In the records below, find every line that contains "social" and list it.

—————

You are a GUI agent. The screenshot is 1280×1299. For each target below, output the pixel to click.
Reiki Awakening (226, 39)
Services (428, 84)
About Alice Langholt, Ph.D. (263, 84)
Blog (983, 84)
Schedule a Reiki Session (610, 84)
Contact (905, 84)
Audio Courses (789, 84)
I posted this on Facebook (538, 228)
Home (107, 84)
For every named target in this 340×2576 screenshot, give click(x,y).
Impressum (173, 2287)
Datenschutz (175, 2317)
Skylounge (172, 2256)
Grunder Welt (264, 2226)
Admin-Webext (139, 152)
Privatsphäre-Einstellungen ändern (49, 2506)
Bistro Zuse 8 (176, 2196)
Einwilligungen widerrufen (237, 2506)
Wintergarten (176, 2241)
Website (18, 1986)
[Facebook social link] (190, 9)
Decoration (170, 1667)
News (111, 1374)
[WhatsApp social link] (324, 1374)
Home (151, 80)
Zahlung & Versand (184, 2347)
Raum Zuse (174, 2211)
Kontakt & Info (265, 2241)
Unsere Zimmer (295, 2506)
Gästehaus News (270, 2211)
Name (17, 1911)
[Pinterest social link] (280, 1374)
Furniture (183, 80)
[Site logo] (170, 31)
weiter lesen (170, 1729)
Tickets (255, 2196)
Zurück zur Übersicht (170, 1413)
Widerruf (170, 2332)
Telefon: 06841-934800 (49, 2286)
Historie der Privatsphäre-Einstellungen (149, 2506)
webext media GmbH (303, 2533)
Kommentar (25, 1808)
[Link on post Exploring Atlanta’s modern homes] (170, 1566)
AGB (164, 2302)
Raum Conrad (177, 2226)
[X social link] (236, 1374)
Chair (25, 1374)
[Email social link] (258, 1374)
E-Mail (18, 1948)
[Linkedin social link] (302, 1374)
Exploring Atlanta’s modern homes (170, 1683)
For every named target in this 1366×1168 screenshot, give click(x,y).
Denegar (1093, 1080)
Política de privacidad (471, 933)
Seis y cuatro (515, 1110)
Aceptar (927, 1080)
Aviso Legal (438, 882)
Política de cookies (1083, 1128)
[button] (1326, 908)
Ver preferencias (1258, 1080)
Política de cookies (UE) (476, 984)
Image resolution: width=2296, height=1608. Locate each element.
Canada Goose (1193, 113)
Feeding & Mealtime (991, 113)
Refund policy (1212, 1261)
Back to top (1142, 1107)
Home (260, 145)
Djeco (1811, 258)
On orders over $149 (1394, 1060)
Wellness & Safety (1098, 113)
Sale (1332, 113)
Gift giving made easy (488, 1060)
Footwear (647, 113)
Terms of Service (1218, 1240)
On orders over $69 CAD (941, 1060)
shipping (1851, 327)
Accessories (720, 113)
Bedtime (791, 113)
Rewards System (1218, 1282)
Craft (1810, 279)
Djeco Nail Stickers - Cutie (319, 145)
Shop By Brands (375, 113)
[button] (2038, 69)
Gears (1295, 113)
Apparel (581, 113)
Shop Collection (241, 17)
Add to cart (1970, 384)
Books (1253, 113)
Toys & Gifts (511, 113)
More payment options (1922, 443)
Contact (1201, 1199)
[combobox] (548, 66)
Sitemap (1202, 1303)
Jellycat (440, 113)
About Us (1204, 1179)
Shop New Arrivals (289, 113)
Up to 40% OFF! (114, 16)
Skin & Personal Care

—————

**Solution for this exercise**:
[Facebook social link] (190, 9)
[WhatsApp social link] (324, 1374)
[Pinterest social link] (280, 1374)
[X social link] (236, 1374)
[Email social link] (258, 1374)
[Linkedin social link] (302, 1374)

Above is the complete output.